Para avaliar o sistema de controle interno, é necessário que se conheça o funcionamento do sistema, os princípios e procedimentos adotados e a rotina operacional da empresa. Segundo Almeida (1996, p. 60), a avaliação do sistema de controle interno compreende: determinar os erros ou irregularidades que poderiam acontecer; verificar se o sistema atual de controles detectaria de imediato esses erros ou irregularidades; analisar as fraquezas ou falta de controle, que possibilitam a existência de erros ou irregularidades, a fim de determinar natureza, data e extensão dos procedimentos de auditoria; emitir relatório-comentário dando sugestões para o aprimoramento do sistema de controle interno da empresa.
Nota-se que muitas vezes o sistema de controle interno adotado não cumpre sua finalidade devido à intenção de economia de recursos ou a uma implantação incompleta e sem acompanhamento, vindo com isso a se tornar ineficaz.

CONCLUSÃO

Este trabalho desejou demonstrar que o controle interno representa uma fonte relevante para informar e suportar as decisões dos gestores. Trata-se de uma prática que, uma vez bem exercida, fornece suporte para manutenção e ampliação de negócios.
É possível verificar que o controle interno e sua base informativa representam elementos necessários ao processo decisório e à continuidade empresarial, baseando-se na literatura de controles disponível.
De fato, o controle interno é viga mestra em que a administração se baseia para medir o alcance dos objetivos e metas, e ter certeza de que as diretrizes fornecidas pela empresa estão sendo regularmente seguidas.
O gestor que possua um bom controle interno possui maior probabilidade de acertar continuamente o processo decisório e atingir a eficácia almejada da empresa. Seja sob lucro ou sobrevivência empresarial com agregação de valor ao negócio.

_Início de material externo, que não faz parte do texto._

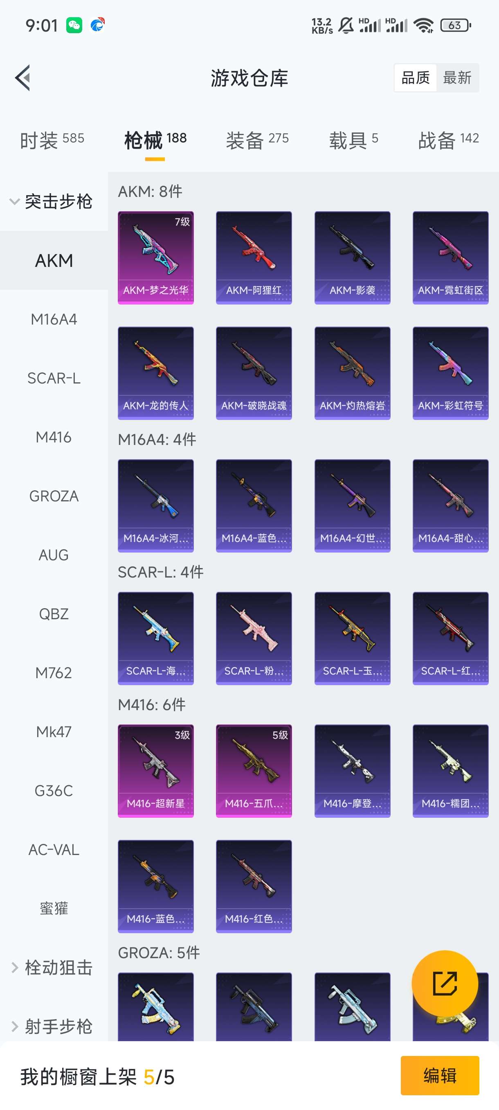The image size is (499, 1110).
Task: Open the AKM-梦之光华 weapon skin
Action: point(156,258)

No que se refere à fraude, o controle interno pode dificultar ou evitar a ocorrência de atos fraudulentos. Mas sua ausência não provoca, necessariamente, a existência de fraudes. Pois, para que a um ato fraudulento exista é preciso uma oportunidade, oferecida pela negligência da empresa, e um comportamento inadequado por parte do agente.
O controle interno possui relevância para o processo de gestão das empresas por sua contribuição informativa que colabora para a gestão dos empreendimentos. As evidências compiladas permitem registrar que existe um forte vínculo entre a qualidade de controle interno, eficácia da gestão e continuidade dos empreendimentos. Neste sentido, mencionando práticas mercadológicas como a dos Estados Unidos, fortemente marcados por escândalos fraudulentos, boa parte possível dada fragilidade de sistemas de controle interno, como também a abrangência de possibilidades aventuradas por uma boa prática deste tipo de organização, só vem evidenciar o sempre mais necessário controle de tudo o que se refere a gerir uma empresa.
Não é por acaso que a noção sobre gestão se encontrou presente neste trabalho. Como parte do aparato decisório, o controle interno, amparado a uma base informativa confiável, por ele fornecida, dá suporte aos rumos, ao menos no campo decisório destes, para o futuro da organização empresarial. Não se tem por objetivo colocar o controle interno como fato consumado no que tange a sucesso no empreendimento, ainda mais em se tratando do mercado empresarial, muitas vezes tão volátil. Entretanto é nítida a margem maior de segurança proporcionada pela prática e organização, dentro da gestão, de um controle interno eficiente, que se não garantidor, ao menos muito facilitador no que envolve salvaguardar e ampliar ganhos das empresas.